Scan the records below, and wherever a line has the word "dimensions", pull it out.
╭─ MATERIAL SUPPLIED
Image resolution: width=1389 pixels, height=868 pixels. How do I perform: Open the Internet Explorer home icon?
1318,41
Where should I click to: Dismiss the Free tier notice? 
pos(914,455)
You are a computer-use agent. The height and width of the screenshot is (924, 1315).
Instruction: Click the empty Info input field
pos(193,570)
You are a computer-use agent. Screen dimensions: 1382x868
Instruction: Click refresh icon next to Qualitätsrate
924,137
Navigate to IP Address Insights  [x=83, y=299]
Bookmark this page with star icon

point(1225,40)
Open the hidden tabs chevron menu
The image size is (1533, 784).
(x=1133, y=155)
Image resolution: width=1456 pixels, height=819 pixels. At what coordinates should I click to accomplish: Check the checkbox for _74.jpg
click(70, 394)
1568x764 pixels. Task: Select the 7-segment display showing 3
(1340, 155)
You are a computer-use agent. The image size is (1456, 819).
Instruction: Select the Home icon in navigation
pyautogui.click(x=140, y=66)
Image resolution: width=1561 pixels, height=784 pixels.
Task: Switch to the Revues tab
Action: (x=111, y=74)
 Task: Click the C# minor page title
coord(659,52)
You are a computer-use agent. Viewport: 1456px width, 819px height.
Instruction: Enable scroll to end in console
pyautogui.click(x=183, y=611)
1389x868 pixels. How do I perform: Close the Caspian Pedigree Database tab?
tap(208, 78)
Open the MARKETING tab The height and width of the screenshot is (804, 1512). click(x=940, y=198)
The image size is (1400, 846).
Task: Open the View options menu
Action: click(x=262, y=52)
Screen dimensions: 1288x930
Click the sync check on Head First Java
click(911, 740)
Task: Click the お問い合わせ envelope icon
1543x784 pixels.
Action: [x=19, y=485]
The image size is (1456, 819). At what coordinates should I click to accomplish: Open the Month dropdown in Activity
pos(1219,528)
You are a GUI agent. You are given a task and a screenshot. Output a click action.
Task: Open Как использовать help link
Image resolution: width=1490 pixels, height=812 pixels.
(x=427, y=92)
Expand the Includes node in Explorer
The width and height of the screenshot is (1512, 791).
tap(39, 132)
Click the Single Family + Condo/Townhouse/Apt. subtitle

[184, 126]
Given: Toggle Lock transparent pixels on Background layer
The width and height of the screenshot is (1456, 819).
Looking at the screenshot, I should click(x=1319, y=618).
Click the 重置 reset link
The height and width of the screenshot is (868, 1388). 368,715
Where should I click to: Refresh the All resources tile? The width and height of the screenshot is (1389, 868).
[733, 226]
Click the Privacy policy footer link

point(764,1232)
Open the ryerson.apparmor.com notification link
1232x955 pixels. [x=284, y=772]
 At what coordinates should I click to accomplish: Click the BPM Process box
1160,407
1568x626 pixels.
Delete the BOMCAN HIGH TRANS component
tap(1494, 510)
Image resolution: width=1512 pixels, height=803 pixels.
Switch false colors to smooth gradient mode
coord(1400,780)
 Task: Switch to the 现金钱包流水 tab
╰─
◆ ANSWER SPACE
You are a computer-use agent. Screen dimensions: 1382x868
Screen dimensions: 1288x930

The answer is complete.